The thunderbolt of a ten-million strong strike in France in May-June 1968 opened up a period of proletarian struggles which marked a clear break with 50 years of counter-revolution. Since the mid-‘20s, the workers of the entire world had carried the scars of the crushing of the revolutionary wave that broke out at the end of the First World War, Stalinism, fascism, anti-Stalinism, anti-fascism, the ideology of national liberation movements, bourgeois democracy -- all this had kept the workers in a state of atomization, of material and ideological subordination, and even of mobilization behind the flags of different national capitals.
On the eve of 1968, ‘fashionable' thinkers were theorizing the ‘disappearance of the working class' into ‘embourgeoisification' and the so-called ‘consumer society'.
The 1968-75 wave of struggles which, in varying degrees, hit virtually all countries (both developed and under-developed) was in itself a striking rebuttal of all theorizations about ‘eternal social peace'. And this was by no means its least achievement. From Paris to Cordoba in Argentina, from Gdansk to Detroit, from Shanghai to Lisbon, 1968-75 was the workers' response to the first shocks of the world economic crisis, which capitalism was now sinking into after completing twenty years of post-war reconstruction.
This first great period of struggle posed right away all the problems the proletariat was going to come up against in future years: encapsulation by the unions and the so-called ‘workers' parties', illusions in the possibilities of a new prosperity for capitalism or the mechanisms of bourgeois democracy, the national vision of the reality of the class struggle. In short, the difficulty of developing working class autonomy and self-organization against the political forces of the bourgeois state.
But generally speaking, these confrontations did not represent a break with the illusions of a period when the reality of the economic crisis was only just coming to the surface.
For twenty years capitalism had been through a period of relative economic stability. The idea that it was possible to go back to this situation was still predominant, all the more so because in 1972-73 western capitalism was able to come out of the 1970-71 recession by ridding itself of the constraints of a fixed rate of exchange and of convertibility of the dollar. This gave rise to an unprecedented burst of ‘growth'.

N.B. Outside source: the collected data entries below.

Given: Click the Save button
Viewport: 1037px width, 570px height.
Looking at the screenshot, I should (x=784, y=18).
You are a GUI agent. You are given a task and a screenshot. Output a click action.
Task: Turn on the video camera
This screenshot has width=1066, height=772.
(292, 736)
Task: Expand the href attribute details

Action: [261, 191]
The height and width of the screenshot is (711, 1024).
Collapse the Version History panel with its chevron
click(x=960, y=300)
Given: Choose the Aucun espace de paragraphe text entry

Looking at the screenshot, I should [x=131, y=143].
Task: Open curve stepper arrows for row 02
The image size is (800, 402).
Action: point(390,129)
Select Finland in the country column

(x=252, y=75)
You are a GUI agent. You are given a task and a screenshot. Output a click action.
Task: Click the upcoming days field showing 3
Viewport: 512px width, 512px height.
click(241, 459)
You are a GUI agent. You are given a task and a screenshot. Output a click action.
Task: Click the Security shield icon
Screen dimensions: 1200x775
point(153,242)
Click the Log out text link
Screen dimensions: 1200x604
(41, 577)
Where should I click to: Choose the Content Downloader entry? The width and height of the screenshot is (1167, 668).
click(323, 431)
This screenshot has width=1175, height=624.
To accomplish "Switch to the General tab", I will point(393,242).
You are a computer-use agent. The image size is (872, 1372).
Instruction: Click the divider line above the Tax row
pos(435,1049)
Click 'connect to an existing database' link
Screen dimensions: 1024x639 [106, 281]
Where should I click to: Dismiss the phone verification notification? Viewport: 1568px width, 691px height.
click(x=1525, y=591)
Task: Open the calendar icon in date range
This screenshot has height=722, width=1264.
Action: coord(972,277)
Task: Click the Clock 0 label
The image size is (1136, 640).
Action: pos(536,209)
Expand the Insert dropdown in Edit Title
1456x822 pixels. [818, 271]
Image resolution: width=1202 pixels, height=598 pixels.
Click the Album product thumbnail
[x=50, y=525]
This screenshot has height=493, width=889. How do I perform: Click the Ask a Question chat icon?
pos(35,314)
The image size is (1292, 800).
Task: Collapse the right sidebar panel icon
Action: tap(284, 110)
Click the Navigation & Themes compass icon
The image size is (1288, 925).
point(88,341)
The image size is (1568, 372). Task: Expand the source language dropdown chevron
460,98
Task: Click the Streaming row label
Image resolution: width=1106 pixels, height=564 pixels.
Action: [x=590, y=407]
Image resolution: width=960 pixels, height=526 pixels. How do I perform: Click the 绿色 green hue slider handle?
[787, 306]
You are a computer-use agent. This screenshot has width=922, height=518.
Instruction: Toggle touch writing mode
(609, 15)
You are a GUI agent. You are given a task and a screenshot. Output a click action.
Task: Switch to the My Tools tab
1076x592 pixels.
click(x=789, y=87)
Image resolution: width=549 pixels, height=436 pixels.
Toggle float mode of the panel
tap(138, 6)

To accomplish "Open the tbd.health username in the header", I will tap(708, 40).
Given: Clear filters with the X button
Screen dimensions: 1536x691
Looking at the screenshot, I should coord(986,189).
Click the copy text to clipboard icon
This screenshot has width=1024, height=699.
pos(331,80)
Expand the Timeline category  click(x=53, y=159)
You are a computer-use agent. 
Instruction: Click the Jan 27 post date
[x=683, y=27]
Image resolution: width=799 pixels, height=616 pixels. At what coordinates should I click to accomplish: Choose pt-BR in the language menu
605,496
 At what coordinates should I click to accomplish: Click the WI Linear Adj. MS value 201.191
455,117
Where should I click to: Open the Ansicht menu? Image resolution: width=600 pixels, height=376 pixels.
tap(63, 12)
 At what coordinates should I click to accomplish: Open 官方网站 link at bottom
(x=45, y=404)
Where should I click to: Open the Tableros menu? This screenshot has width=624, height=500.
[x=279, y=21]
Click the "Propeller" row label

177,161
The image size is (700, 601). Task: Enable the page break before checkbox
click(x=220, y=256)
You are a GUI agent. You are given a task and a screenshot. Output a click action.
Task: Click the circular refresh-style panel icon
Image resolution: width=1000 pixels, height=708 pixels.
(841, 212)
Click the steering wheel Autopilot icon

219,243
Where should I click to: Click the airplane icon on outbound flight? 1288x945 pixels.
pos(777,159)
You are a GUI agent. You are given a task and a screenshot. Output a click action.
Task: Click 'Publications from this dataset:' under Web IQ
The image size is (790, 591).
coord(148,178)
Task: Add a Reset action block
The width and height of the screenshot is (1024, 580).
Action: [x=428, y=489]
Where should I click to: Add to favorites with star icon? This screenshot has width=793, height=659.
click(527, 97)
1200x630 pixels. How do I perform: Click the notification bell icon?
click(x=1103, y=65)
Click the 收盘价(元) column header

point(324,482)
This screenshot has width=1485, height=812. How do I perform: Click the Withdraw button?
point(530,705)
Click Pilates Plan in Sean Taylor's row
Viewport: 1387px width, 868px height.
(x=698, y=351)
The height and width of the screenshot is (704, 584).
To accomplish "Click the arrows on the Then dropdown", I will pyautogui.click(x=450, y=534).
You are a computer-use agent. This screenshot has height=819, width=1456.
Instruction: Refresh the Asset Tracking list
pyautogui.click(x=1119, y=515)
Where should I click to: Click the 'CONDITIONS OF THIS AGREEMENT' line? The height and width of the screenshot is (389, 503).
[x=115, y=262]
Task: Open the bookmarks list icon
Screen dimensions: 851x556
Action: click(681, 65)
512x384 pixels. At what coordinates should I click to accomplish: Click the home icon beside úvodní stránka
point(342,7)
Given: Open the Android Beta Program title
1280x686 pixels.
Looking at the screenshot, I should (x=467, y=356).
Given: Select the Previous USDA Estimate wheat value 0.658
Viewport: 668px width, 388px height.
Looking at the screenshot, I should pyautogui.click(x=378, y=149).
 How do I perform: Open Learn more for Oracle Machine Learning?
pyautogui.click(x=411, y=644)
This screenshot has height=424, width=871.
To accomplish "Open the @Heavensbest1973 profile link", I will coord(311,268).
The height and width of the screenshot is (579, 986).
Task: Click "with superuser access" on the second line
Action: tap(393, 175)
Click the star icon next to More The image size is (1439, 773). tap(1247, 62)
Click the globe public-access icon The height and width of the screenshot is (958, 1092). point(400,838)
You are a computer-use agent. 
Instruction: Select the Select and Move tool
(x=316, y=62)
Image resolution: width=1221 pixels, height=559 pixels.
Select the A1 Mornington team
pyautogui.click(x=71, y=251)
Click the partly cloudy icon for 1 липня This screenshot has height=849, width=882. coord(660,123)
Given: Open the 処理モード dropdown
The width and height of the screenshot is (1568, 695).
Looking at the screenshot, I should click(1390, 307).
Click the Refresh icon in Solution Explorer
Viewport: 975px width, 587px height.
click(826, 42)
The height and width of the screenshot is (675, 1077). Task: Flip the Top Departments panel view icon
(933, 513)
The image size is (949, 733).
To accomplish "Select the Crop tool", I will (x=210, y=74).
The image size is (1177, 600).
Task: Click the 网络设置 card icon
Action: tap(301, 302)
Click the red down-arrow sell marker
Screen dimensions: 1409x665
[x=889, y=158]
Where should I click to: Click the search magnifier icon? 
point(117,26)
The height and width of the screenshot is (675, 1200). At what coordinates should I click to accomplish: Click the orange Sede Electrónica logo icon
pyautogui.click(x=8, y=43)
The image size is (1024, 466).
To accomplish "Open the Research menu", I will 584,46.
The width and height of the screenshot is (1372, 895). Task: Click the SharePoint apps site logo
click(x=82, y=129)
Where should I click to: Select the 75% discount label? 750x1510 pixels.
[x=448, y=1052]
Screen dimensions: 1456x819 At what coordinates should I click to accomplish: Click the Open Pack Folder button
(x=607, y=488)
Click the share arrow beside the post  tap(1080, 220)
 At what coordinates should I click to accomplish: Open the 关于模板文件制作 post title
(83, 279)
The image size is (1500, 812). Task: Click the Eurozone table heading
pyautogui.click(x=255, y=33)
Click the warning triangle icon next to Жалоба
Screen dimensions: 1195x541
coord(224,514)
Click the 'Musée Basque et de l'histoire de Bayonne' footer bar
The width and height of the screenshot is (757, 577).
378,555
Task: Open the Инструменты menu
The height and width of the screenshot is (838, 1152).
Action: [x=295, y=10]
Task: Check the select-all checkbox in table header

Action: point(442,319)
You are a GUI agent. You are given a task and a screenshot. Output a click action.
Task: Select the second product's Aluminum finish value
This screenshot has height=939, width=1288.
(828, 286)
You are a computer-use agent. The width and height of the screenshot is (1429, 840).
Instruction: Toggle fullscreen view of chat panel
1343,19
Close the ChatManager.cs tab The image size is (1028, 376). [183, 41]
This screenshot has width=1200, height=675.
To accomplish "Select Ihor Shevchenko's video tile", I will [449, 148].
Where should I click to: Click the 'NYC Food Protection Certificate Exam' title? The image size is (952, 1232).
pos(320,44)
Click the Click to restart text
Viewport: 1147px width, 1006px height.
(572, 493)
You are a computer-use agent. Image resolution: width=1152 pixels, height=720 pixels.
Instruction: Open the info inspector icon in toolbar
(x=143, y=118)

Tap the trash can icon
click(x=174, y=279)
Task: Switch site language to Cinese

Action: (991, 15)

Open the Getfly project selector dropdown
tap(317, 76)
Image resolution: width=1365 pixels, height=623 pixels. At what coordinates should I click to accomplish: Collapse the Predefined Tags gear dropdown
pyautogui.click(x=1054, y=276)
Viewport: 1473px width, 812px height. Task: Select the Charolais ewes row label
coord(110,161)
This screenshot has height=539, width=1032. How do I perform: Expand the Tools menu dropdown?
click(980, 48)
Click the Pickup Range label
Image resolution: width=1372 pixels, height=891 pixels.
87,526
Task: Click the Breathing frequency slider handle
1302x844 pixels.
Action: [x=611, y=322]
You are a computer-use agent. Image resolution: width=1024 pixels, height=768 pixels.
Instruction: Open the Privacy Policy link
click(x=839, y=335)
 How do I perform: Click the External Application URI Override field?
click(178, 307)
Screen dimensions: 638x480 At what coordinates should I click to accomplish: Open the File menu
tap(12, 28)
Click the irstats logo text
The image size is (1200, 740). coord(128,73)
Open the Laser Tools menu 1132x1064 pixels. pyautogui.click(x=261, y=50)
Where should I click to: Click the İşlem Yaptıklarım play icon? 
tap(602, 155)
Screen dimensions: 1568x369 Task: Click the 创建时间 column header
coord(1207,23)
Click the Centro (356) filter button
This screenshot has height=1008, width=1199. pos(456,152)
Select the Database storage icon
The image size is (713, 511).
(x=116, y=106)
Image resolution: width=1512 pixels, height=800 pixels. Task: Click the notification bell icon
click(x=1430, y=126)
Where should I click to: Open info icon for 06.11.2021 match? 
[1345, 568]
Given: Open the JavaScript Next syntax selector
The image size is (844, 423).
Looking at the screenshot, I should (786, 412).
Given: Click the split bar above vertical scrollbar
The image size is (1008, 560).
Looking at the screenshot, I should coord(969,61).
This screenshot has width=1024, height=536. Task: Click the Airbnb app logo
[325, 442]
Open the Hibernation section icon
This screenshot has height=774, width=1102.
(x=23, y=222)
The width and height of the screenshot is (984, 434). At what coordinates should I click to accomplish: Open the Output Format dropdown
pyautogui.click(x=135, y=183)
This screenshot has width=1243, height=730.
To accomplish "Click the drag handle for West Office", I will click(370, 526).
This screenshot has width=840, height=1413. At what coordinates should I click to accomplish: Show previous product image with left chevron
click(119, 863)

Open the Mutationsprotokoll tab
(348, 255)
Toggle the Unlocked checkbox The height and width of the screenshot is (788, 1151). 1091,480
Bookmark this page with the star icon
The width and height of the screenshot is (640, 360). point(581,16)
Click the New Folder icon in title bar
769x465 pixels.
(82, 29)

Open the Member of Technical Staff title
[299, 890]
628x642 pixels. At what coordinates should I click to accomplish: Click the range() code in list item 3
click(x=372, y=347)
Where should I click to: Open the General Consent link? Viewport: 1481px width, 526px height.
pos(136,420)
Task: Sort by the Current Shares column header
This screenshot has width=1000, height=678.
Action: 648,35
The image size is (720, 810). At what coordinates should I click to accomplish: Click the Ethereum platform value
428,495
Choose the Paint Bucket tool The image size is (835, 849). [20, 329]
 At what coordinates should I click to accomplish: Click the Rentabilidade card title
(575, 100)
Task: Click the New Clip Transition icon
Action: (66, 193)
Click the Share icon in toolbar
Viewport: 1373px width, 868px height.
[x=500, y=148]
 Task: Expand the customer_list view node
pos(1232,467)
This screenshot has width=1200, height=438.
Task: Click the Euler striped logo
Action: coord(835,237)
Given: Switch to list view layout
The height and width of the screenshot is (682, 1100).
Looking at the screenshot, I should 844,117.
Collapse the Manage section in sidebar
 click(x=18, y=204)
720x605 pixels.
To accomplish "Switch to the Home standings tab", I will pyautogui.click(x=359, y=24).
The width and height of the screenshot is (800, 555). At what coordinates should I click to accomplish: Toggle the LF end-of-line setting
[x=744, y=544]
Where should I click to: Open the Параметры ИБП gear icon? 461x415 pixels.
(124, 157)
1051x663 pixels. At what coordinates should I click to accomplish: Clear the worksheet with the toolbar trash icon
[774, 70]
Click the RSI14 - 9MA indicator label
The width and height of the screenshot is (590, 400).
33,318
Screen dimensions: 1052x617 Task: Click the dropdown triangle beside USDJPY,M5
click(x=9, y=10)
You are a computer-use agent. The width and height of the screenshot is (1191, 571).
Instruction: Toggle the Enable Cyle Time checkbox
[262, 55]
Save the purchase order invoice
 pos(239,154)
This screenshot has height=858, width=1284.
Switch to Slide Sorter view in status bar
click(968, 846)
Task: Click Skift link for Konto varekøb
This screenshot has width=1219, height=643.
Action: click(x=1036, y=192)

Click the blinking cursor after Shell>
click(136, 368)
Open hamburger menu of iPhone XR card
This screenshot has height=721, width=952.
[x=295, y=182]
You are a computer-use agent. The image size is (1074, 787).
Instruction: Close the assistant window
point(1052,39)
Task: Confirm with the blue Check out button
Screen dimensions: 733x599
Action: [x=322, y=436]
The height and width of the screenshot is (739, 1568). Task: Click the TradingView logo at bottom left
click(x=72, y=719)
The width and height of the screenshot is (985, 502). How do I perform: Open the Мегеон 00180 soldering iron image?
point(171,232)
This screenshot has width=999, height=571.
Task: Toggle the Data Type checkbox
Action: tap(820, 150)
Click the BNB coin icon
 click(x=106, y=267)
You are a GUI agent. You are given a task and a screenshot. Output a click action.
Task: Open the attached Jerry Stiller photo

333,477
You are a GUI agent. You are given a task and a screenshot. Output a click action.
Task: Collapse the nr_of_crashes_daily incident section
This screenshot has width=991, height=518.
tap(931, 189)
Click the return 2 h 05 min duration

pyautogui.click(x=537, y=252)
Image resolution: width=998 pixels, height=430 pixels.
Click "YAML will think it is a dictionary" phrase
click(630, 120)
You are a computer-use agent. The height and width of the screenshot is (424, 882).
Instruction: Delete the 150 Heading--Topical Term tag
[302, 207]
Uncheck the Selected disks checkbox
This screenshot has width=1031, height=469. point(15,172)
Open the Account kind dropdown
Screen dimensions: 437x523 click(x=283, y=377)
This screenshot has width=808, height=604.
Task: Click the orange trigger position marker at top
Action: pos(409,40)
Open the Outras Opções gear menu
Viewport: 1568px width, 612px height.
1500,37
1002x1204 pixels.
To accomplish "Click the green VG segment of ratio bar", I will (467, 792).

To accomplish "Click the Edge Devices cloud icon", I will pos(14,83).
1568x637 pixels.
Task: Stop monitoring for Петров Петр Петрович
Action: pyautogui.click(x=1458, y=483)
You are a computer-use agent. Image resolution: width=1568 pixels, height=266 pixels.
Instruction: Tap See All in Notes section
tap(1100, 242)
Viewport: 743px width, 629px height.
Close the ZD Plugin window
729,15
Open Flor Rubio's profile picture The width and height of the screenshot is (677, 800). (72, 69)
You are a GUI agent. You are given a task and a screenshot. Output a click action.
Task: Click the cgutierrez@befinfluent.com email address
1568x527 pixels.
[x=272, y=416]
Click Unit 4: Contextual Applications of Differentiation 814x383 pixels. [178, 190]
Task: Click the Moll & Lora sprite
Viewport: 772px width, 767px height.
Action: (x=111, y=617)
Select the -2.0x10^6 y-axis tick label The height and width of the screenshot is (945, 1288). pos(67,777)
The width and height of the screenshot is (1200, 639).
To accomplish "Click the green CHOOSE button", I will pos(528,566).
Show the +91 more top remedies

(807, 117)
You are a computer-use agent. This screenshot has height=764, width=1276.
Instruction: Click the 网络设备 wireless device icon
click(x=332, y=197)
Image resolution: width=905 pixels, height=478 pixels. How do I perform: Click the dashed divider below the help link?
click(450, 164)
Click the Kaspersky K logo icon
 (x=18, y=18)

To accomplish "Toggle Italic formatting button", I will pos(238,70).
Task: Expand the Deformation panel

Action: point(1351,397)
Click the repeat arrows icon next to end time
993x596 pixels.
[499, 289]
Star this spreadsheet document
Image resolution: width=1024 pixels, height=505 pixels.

Between 1968 and 1974, unemployment grew noticably in many western countries, but it was still at a relatively low level[3]. The attacks suffered by the working class in this period took place mainly at the level of consumer prices[4].
Faced with the rising class struggle, the left forces of the bourgeoisie were able to radicalize their language and readapt their structures in order to, in one way or another, keep control of the struggles. The example of the Italian unions during the ‘hot autumn' of 1969 is perhaps one of the most significant and spectacular examples of this: after being violently contested by assemblies of workers in struggle, they responded by setting up ‘factory councils' composed of delegates from the base, in order to reassert their power in the factories.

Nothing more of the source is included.